Bookmark and Share

Notice: On March 31, it was announced that Statalist is moving from an email list to a forum. The old list will shut down on April 23, and its replacement, is already up and running.

[Date Prev][Date Next][Thread Prev][Thread Next][Date Index][Thread Index]

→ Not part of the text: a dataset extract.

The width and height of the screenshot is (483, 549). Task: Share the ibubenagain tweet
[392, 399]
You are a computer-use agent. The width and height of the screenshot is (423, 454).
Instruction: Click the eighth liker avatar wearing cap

Re: st: Is -collapse- the Stata's fastest routine to summarize data sets?

From   Eric Booth <>
To   "<>" <>
Subject   Re: st: Is -collapse- the Stata's fastest routine to summarize data sets?
Date   Fri, 9 Jul 2010 14:26:15 +0000


If you want to collapse by several categorical vars with -tabout- it's not as straightforward as with -collapse-.  You can create a single variable that is an indicator of all possible combinations of the n categorical variables and then -tabout- by that combined indicator.  For example, 

sysuse auto
	cap which tabout
	if _rc ssc install tabout

**create n categorical vars**
recode rep78 (.=0)
lab def rep78 1 "one" 2 "two" 3 "three" 4 "four" 5 "five" 0 "zero/miss", modify
lab val rep78 rep78
egen price2 = cut(price), group(4) label
drop price

//  1. collapse
ds make rep78 for price2, not
local vars `r(varlist)'
collapse (sum) `vars'  , by(rep78 price2 foreign)
outsheet using collapsed.csv, comma replace

//  2.  tabout
local vars: subinstr local vars " " " sum ", all
di "`vars'"
tabout rep78 price2 foreign using taboutex.csv, replace sum c(sum `vars') style(csv)  h2(THIS ISN'T WHAT YOU WANT |)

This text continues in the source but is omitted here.